TEXT SHOWN:
##########

PBA Symptoms No Laughing Matter

by Christina Medvescek on Wed, 2006-03-01 19:25

Guests were touched when Ken James burst out crying at his surprise birthday party — but grew concerned as he kept crying and crying. “I boo-hooed loud andfor the longest time,” says James, 66, via e-mail from Marshville, N.C. “I couldn’t help it. Surprises aren’t for ALS patients. [Wife] Deloris explained that crying just went with ALS.”

Uncontrolled crying and laughing, at random or out of proportion to the situation, are the hallmarks of pseudobulbar affect (PBA), a symptom that affects 15 percent to 45 percent of people with ALS, especially those with bulbar onset. PBA also occurs in multiple sclerosis, Alzheimer’s and Parkinson’s diseases, brain injury and stroke.

(The drug Nuedexta was approved to treat this symptom in 2010.)

What is PBA?

Although the reason is uncertain, PBA seems to be related to degeneration of motor neuron pathways from the upper brain to the lower (bulbar) brain (perhaps the cerebro-ponto-cerebellar pathway). These pathways, which normally modulate emotional expression to fit the situation, can become “disconnected” as ALS progresses, creating out-of-context emotional outbursts. The term pseudo (false) refers to the fact that the problem isn’t in the bulbar neurons themselves, but in their loss of connection to neurons elsewhere in the brain.

Recent research indicates the problem doesn’t arise from dysfunction in the brain’s prefrontal cortex.

Debi Faubin, Deloris James and Ken James
Debi Faubion (left), news anchor at WSOC-TV in Charlotte, N.C., Deloris James and Ken James at an event honoring Ken called Nine Who Care.

To distinguish PBA from depression or other causes, doctors may administer a questionnaire rating episode frequency, duration, voluntary control and appropriateness to context and inner feelings.

What sets it off?

“It can be a TV program or even a ball game that triggers it,” says James. “Anything that excites me or is sad usually gets a response.”

Other triggers include stressful situations, trying to answer difficult questions, discussions with any emotional context, and sometimes, just thinking. However, people usually don’t feel extremely emotional during a PBA episode.

James’ episodes are short, sometimes just a few seconds long. He laughs more than cries, “which is a plus, because it makes people think I’m happy but in reality both feel the same to me. Crying upsets people more.”

Treating symptoms

“PBA has a profound effect, depending on its frequency, on both patient and family. It can lead the patient to withdraw from social situations, as they have little control over these events,” says David Simpson, director of MDA clinics at Michigan State University in East Lansing and the Michigan Institute for Neurological Disorders in Farmington Hills.

Simpson usually asks ALS patients if they’ve had any “emotional roller-coastering” and finds many are relieved to know they’re not “losing it.”

In some, antidepressants may reduce symptoms. The new drug candidate Nuedexta has proved safe and effective in clinical trials at reducing episode frequency and severity, without the side effects of antidepressants.

Nuedexta contains the over-the-counter cough suppressant dextromethorphan (DM), which reduces certain neurotransmitter activity (glutamate excitotoxicity) in the brain, and quinidine sulfate, a well-established heart drug that inhibits the body’s rapid metabolism of DM, allowing it to linger in the brain.

##########

TASK ITEM: Please copy the PBA article word for word, from "Debi Faubin, Deloris" to "sets it off?". Rely only on the PBA article above.

##########

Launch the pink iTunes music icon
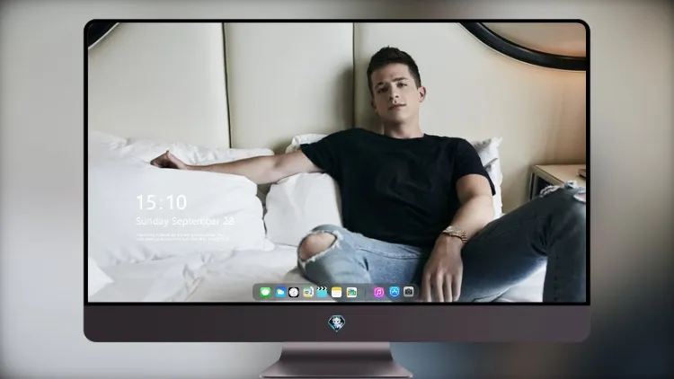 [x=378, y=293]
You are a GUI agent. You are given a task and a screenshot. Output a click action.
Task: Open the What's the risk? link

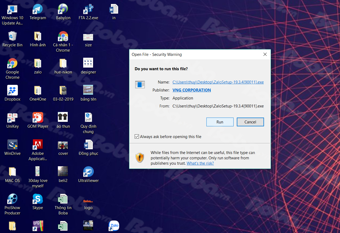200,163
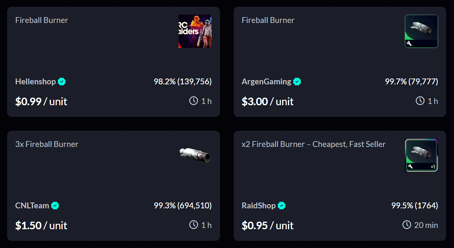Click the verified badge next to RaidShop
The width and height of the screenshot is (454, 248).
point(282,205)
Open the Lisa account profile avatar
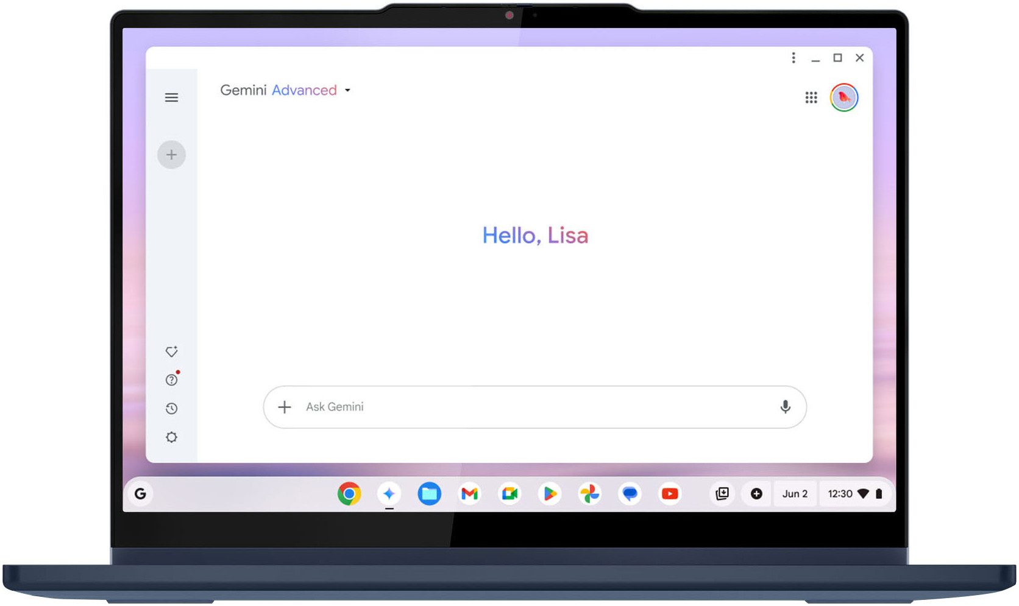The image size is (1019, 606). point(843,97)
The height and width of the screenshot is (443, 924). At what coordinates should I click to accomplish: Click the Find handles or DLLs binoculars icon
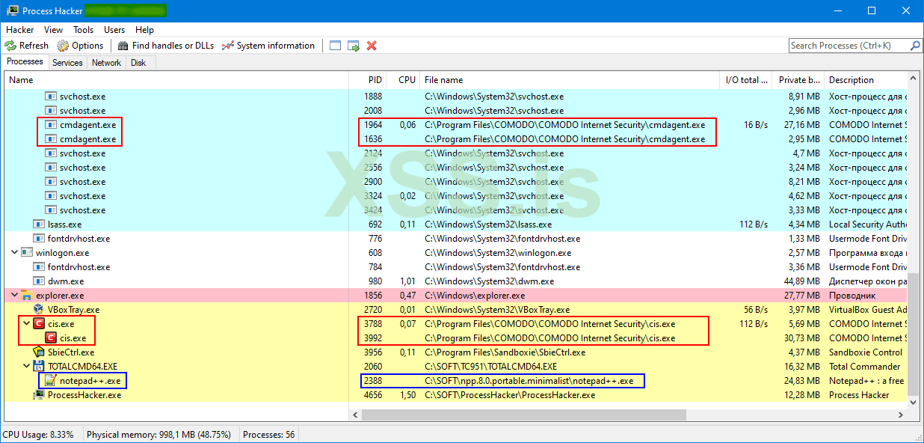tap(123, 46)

##########

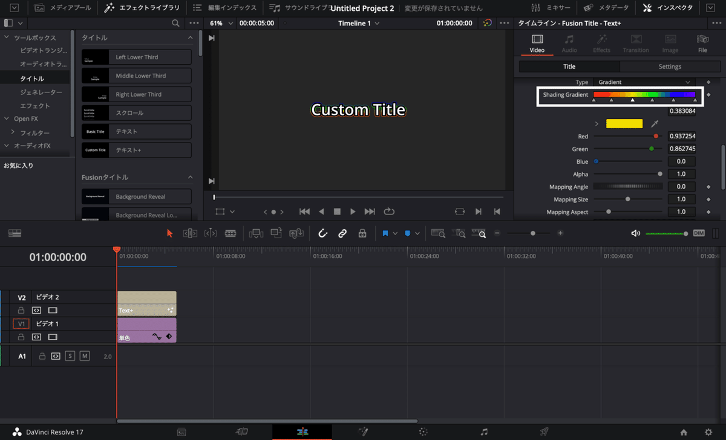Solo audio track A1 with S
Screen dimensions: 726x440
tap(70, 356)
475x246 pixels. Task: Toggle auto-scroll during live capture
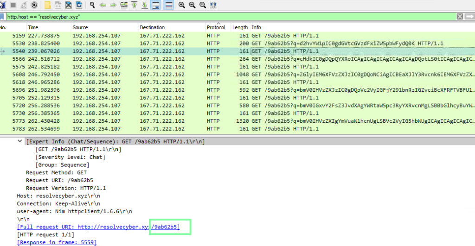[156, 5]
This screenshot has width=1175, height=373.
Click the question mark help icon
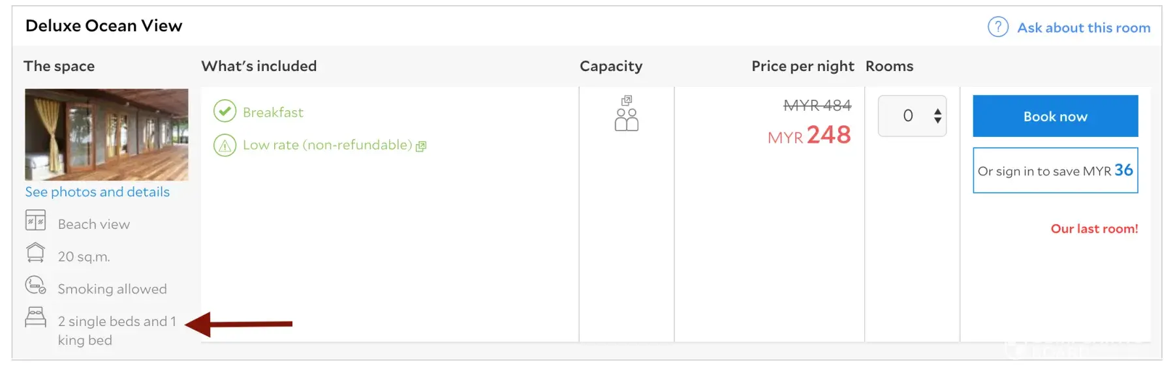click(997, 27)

##########

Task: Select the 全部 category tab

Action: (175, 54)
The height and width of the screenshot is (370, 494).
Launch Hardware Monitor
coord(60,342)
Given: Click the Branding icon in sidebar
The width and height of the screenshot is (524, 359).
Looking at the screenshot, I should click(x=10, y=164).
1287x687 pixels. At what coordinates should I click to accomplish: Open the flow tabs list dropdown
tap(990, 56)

##########

TASK ANSWER:
Debi Faubin, Deloris James and Ken James
Debi Faubion (left), news anchor at WSOC-TV in Charlotte, N.C., Deloris James and Ken James at an event honoring Ken called Nine Who Care.

To distinguish PBA from depression or other causes, doctors may administer a questionnaire rating episode frequency, duration, voluntary control and appropriateness to context and inner feelings.

What sets it off?